The tooth movement during space closure was simulated by activating the loop by 1 mm using an actuator element connecting the distal end of the second molar tube and a point distal to the tube on the archwire ( Fig 2 ). The actuator element is a truss element with variable length. Lengthening of the actuator element causes distal movement of the posterior portion of the archwire, which enables activation of the loop in the same manner as a tie-back in clinical practice.
We tested 5 different mechanical conditions of loop activation. First, we investigated the effect of a reduction in the cross-section at the loop apex by comparing the tooth movements when the thickness of the cross-section of the loop apex was reduced by 0% and 50%. Next, we compared the effect of different degrees of gable bend (5°, 10°, and 15°) incorporated into the loop on the tooth movement pattern.
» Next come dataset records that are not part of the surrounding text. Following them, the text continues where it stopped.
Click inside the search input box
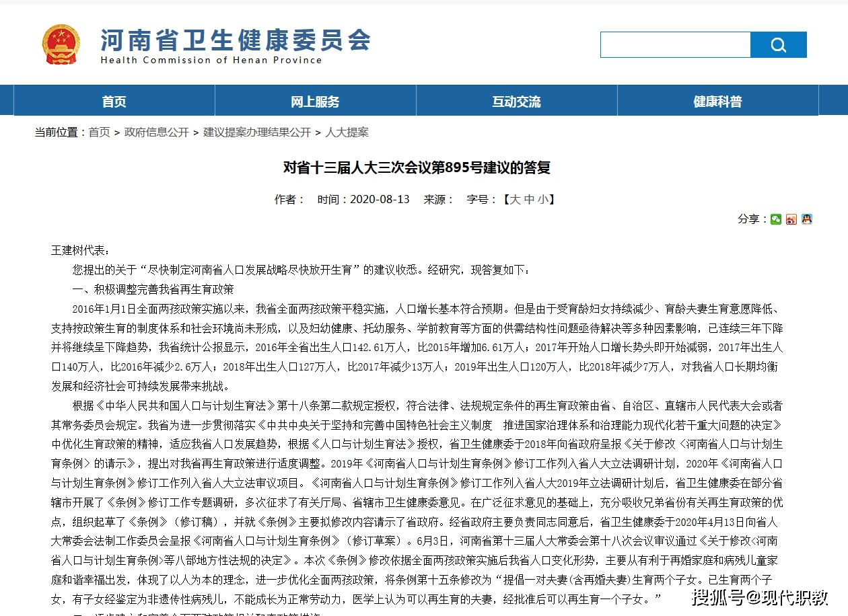 point(673,44)
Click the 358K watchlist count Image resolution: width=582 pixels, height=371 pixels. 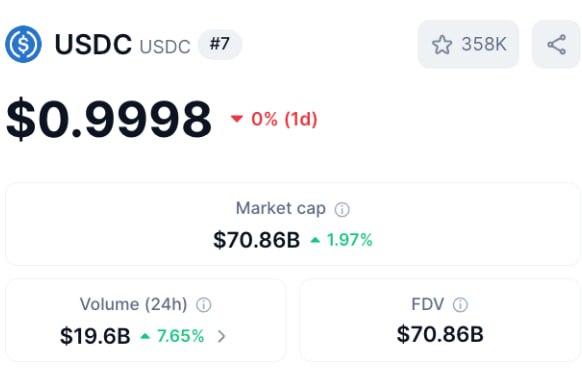pyautogui.click(x=484, y=44)
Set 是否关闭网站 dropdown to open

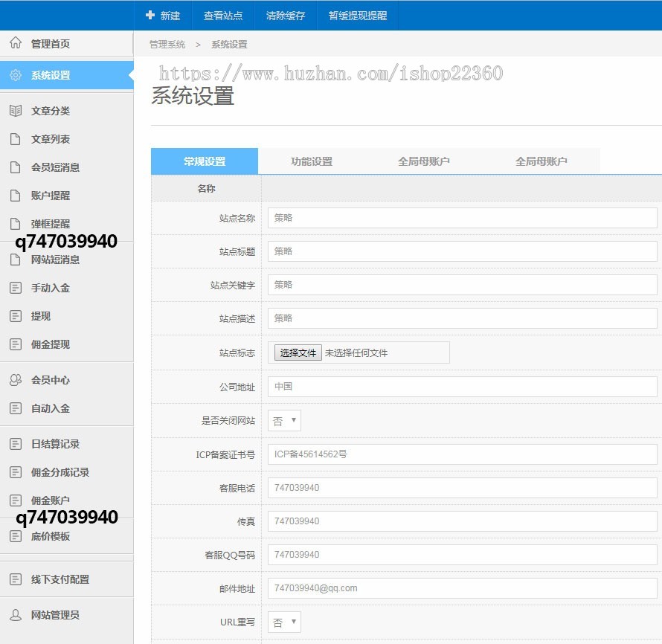pos(283,420)

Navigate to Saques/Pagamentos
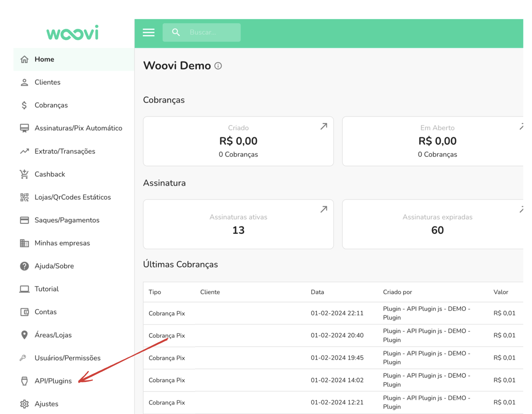point(67,220)
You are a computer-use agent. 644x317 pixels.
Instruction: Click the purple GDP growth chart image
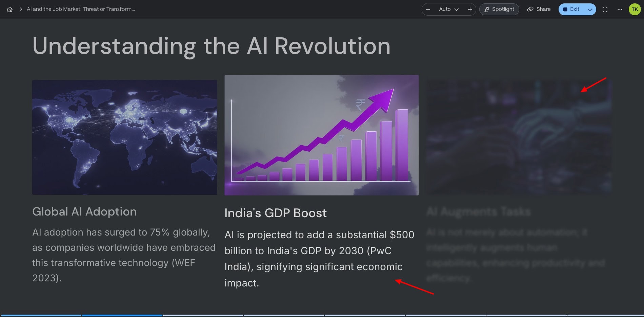click(321, 135)
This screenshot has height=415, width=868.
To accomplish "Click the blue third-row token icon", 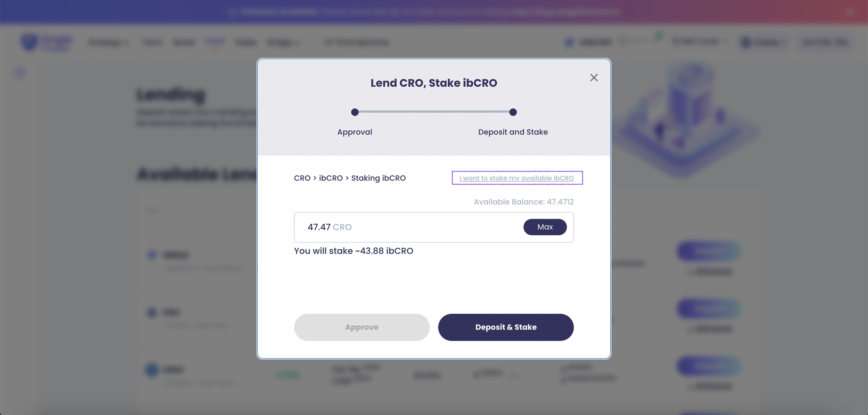I will (x=152, y=370).
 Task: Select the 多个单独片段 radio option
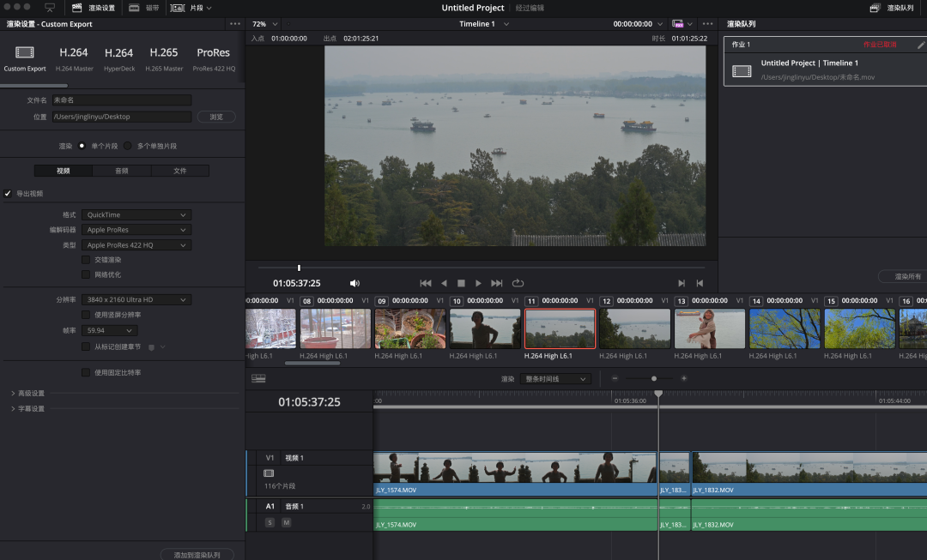coord(128,146)
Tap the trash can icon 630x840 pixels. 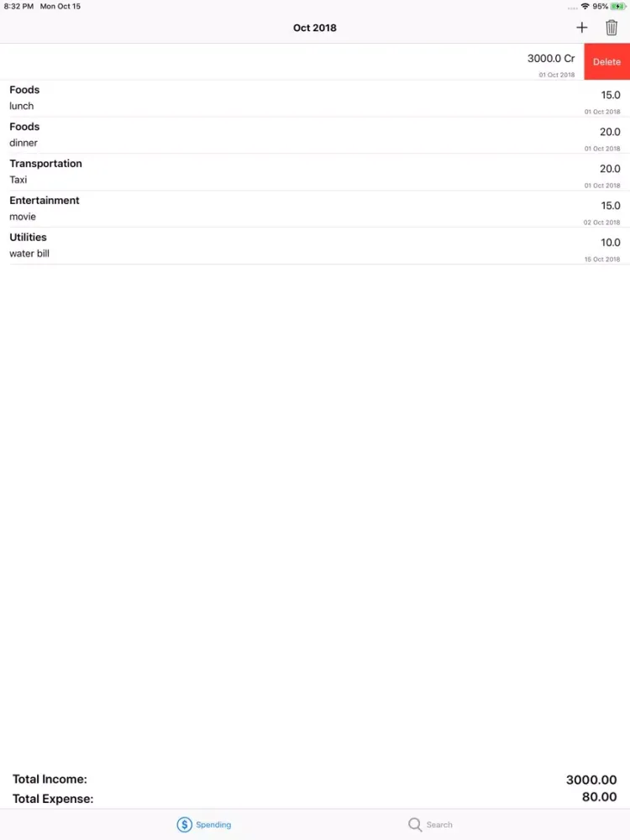coord(612,28)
The loading condition, wherein the loop with gable bend is activated, was simulated in the following steps. First, we constructed the model representing the state of neutral activation, namely, the state before activation of the loop, instead of engaging the bent archwire with the closing loop combined with a gable bend into the brackets and tubes. To construct the model in which the closing archwire combined with a gable bend is passively inserted into the brackets and tubes on the posterior teeth ( Fig 3 , A ), 2 coordinate systems were established on the basis of the loop configuration ( Fig 3 , B ). One is the coordinate system whose origin is located at the corner of the loop base of the anterior portion of the archwire, and the other is the coordinate system whose origin is located at the corner of the loop base of the posterior portion of the archwire (CS2). The original model was divided into 3 segments. The anterior segment consisted of the anterior portion of the archwire mesial to the loop, including the anterior teeth models and corresponding PDLs, the middle segment was the closing loop, and the posterior segment included the posterior portion of the archwire distal to the loop, including the posterior teeth models and corresponding PDLs.
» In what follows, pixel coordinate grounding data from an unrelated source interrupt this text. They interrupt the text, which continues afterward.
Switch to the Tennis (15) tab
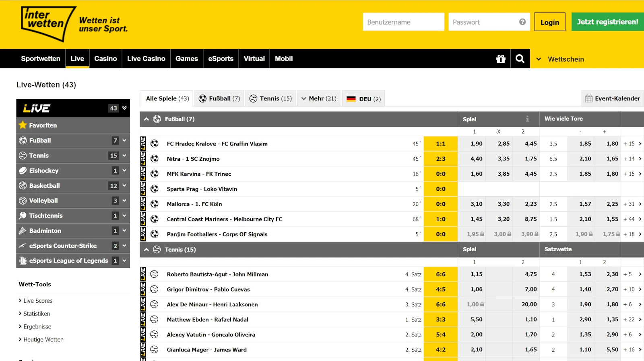The width and height of the screenshot is (644, 361). [270, 99]
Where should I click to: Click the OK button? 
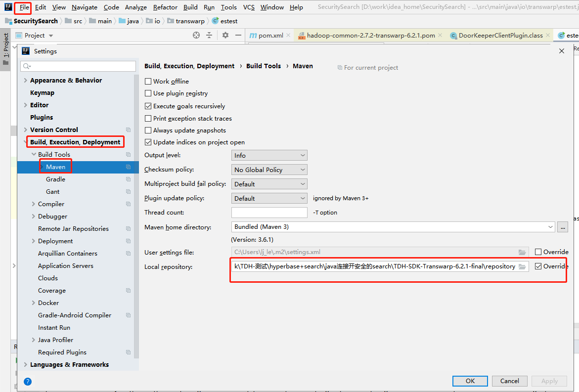470,381
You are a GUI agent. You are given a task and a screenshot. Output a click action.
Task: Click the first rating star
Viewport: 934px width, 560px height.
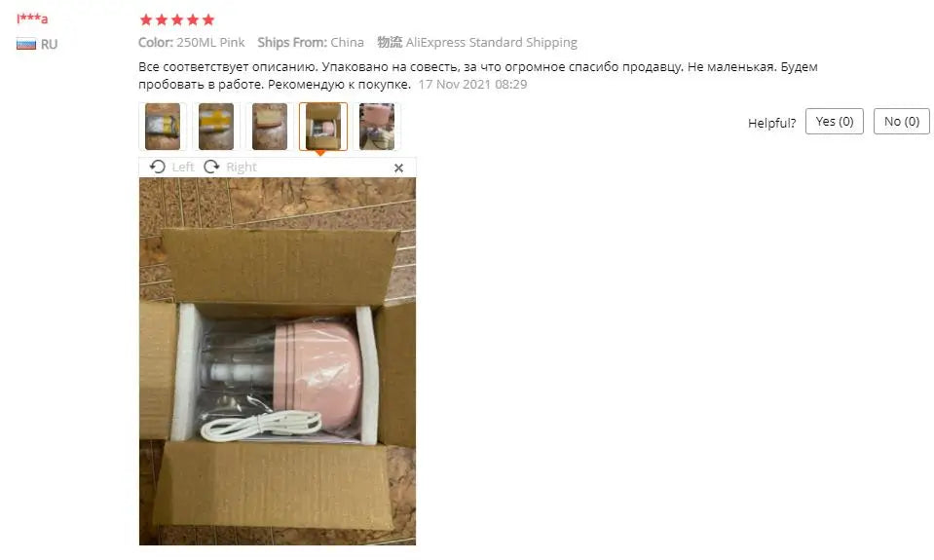(146, 19)
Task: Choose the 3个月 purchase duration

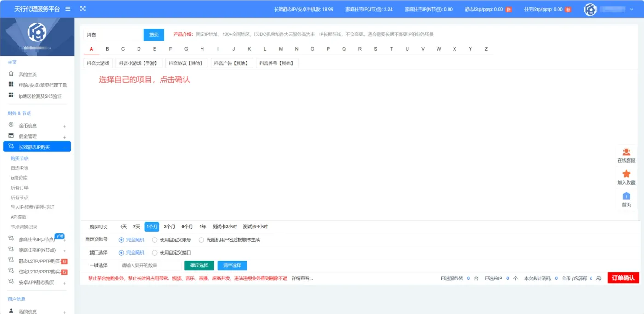Action: tap(169, 227)
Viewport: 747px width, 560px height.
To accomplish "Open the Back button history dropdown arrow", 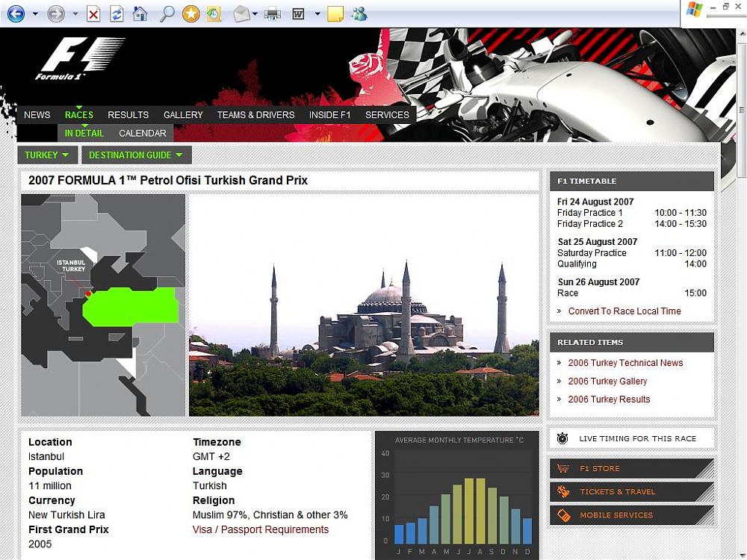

The loop and posterior segments of the model were rotated in 2 steps ( Fig 3 , C-E ). First, the posterior segment was rotated around the z-axis at the origin of CS2 by one-half of the angulation of the gable bend ( Fig 3 , C ). That is, each node forming the archwire distal to CS2 was rotated. At the same time, the posterior teeth and corresponding brackets were also rotated while maintaining their relative position to the archwire. Next, the loop and posterior segments were rotated around the z-axis at the origin of the coordinate system whose origin is located at the corner of the loop base of the anterior portion of the archwire by one-half of the angulation of the gable bend ( Fig 3 , D ). The model before activating the loop with a gable bend was constructed in this manner ( Fig 3 , A and E ).
Next, the mechanical conditions of loop activation were reproduced as follows in the case that a gable bend is incorporated into the loop. Every node of the loop and posterior segments of the model was displaced to its original position ( Fig 4 , A and B ). Because the archwire was engaged into the brackets, it also caused the displacement of the archwire, including the loop combined with a gable bend. Then, the loop was activated by 1 mm using the actuator element ( Fig 4 , C ), and space was closed after the movements of the anterior and posterior teeth ( Fig 4 , D ). At this time, displacements were constrained at the outer surface of the PDL, and consequently, long-term tooth movement was simulated on the basis of a bone remodeling algorithm. Tooth movements of the central incisor and first molar were represented as a combination of translation and rotational displacement at the center of resistance (CR) in the sagittal plane.